*Record set*:
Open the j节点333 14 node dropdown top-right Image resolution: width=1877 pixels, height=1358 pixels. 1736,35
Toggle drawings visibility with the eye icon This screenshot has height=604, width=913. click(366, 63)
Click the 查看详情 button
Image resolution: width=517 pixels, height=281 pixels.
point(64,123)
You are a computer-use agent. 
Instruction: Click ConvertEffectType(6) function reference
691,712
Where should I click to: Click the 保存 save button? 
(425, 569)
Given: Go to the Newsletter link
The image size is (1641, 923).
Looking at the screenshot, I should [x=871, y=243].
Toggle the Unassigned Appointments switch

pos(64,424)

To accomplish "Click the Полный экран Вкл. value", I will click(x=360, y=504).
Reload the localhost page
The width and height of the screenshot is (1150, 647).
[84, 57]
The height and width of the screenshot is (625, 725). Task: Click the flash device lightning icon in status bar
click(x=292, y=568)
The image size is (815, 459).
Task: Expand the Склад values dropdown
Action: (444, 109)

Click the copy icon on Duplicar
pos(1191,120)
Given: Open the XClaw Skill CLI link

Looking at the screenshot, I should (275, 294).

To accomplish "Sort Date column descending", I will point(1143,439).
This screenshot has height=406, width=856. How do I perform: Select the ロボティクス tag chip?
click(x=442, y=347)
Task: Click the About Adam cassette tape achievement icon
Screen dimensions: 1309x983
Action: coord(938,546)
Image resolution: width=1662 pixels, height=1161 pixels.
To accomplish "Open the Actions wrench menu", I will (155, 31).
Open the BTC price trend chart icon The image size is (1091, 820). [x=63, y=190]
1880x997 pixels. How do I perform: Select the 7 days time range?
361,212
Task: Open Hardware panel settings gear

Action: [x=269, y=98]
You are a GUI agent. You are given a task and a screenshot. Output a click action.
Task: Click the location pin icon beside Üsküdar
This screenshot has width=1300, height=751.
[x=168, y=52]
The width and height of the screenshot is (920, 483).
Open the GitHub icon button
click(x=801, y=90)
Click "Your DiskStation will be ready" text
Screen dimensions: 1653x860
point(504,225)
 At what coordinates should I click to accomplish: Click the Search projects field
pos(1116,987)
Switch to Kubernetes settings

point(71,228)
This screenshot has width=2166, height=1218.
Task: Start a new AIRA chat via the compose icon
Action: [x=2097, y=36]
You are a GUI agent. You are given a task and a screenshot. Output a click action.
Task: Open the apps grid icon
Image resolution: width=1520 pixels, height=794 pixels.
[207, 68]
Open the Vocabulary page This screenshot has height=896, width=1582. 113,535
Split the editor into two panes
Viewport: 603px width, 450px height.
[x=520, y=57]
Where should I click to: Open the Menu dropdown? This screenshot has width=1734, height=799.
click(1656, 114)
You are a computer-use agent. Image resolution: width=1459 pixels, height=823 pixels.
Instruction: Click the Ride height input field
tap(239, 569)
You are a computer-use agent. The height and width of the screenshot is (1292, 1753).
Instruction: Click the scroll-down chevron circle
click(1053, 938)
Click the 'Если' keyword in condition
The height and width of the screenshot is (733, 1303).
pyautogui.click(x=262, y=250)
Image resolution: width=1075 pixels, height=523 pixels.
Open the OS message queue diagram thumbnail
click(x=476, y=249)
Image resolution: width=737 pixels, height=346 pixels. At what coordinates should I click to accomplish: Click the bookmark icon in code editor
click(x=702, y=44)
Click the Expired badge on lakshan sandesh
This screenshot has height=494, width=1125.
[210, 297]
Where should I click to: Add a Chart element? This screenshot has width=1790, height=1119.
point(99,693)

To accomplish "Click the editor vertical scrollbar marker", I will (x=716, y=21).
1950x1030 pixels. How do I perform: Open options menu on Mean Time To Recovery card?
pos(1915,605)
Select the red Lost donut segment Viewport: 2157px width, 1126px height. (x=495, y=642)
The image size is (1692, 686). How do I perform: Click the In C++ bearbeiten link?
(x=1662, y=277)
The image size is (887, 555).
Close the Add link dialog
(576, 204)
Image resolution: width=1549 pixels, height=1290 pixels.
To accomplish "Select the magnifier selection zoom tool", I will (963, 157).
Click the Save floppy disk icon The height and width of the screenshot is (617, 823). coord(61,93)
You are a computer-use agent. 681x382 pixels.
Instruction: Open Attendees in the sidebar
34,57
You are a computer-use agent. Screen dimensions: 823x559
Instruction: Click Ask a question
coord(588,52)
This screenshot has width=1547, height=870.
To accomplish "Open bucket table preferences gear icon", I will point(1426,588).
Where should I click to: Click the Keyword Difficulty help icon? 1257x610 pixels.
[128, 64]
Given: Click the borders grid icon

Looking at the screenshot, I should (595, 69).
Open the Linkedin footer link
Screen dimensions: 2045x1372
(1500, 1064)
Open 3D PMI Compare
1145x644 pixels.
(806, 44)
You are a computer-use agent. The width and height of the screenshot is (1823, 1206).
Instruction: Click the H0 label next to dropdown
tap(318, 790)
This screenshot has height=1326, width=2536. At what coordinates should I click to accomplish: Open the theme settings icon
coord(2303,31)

*What is being asked*: Copy whichever lines in the listing above hold "agent".

*Response to this exercise*:
You are a computer-use agent. 
You are a GUI agent. You are given a task and a screenshot. Output a click action.
You are a GUI agent. You are given a task and a screenshot. Output a click action.
You are a computer-use agent. Image resolution: width=1459 pixels, height=823 pixels.
You are a computer-use agent. The height and width of the screenshot is (1292, 1753).
You are a computer-use agent. 681x382 pixels.
You are a computer-use agent. Screen dimensions: 823x559
You are a computer-use agent. The width and height of the screenshot is (1823, 1206).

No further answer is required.